__TASK ITEM__
Report back each line of the records that contains the string "size".

━━ DATA SUPPLIED

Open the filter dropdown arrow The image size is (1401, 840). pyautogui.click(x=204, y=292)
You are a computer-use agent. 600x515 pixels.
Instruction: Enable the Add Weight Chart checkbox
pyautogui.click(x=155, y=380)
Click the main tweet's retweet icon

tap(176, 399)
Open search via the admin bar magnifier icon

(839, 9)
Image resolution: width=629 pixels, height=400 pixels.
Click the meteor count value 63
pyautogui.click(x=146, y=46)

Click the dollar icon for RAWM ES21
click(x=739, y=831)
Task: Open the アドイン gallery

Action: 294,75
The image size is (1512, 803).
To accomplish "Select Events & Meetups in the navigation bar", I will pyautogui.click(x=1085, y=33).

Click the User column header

━━━━

__TASK SOLUTION__
Open the filter dropdown arrow The image size is (1401, 840). pyautogui.click(x=204, y=292)
The image size is (1512, 803).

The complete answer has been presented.